=== SUPPLIED INFORMATION ===

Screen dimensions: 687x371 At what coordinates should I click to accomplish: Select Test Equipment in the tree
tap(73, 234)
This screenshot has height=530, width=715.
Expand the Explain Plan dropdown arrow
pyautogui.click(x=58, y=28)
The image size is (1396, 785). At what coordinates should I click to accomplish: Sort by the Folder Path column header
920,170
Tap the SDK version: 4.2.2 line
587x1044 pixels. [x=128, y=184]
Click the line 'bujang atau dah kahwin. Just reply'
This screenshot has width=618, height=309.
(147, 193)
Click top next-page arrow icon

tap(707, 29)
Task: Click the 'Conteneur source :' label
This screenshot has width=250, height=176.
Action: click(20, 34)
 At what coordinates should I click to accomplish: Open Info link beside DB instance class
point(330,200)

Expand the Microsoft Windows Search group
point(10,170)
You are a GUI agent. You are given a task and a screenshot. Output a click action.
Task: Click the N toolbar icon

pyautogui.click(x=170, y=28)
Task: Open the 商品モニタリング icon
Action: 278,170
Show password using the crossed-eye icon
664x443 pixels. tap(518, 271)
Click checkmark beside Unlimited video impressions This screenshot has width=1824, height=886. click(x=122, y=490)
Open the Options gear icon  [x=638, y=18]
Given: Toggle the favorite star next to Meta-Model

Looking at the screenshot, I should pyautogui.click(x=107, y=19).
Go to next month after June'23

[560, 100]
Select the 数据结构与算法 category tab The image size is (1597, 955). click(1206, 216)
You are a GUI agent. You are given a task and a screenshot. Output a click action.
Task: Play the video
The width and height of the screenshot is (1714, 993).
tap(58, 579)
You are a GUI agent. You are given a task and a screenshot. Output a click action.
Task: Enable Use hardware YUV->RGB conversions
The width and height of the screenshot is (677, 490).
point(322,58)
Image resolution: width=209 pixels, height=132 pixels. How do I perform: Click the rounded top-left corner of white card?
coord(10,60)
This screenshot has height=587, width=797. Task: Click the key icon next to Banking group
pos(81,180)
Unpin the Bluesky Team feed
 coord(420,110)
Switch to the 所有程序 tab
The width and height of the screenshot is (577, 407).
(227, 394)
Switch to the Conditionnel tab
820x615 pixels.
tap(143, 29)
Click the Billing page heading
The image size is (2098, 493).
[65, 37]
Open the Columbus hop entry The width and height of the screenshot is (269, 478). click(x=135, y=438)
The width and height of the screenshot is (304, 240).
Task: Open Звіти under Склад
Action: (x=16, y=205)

===

§ TASK
Duplicate the material above line for line, keeping every character unchanged.

§ CORRECT RESPONSE
Screen dimensions: 687x371 At what coordinates should I click to accomplish: Select Test Equipment in the tree
tap(73, 234)
This screenshot has height=530, width=715.
Expand the Explain Plan dropdown arrow
pyautogui.click(x=58, y=28)
The image size is (1396, 785). At what coordinates should I click to accomplish: Sort by the Folder Path column header
920,170
Tap the SDK version: 4.2.2 line
587x1044 pixels. [x=128, y=184]
Click the line 'bujang atau dah kahwin. Just reply'
This screenshot has width=618, height=309.
(147, 193)
Click top next-page arrow icon

tap(707, 29)
Task: Click the 'Conteneur source :' label
This screenshot has width=250, height=176.
Action: click(20, 34)
 At what coordinates should I click to accomplish: Open Info link beside DB instance class
point(330,200)

Expand the Microsoft Windows Search group
point(10,170)
You are a GUI agent. You are given a task and a screenshot. Output a click action.
Task: Click the N toolbar icon

pyautogui.click(x=170, y=28)
Task: Open the 商品モニタリング icon
Action: 278,170
Show password using the crossed-eye icon
664x443 pixels. tap(518, 271)
Click checkmark beside Unlimited video impressions This screenshot has width=1824, height=886. click(x=122, y=490)
Open the Options gear icon  [x=638, y=18]
Given: Toggle the favorite star next to Meta-Model

Looking at the screenshot, I should pyautogui.click(x=107, y=19).
Go to next month after June'23

[560, 100]
Select the 数据结构与算法 category tab The image size is (1597, 955). click(1206, 216)
You are a GUI agent. You are given a task and a screenshot. Output a click action.
Task: Play the video
The width and height of the screenshot is (1714, 993).
tap(58, 579)
You are a GUI agent. You are given a task and a screenshot. Output a click action.
Task: Enable Use hardware YUV->RGB conversions
The width and height of the screenshot is (677, 490).
point(322,58)
Image resolution: width=209 pixels, height=132 pixels. How do I perform: Click the rounded top-left corner of white card?
coord(10,60)
This screenshot has height=587, width=797. Task: Click the key icon next to Banking group
pos(81,180)
Unpin the Bluesky Team feed
 coord(420,110)
Switch to the 所有程序 tab
The width and height of the screenshot is (577, 407).
(227, 394)
Switch to the Conditionnel tab
820x615 pixels.
tap(143, 29)
Click the Billing page heading
The image size is (2098, 493).
[65, 37]
Open the Columbus hop entry The width and height of the screenshot is (269, 478). click(x=135, y=438)
The width and height of the screenshot is (304, 240).
Task: Open Звіти under Склад
Action: (x=16, y=205)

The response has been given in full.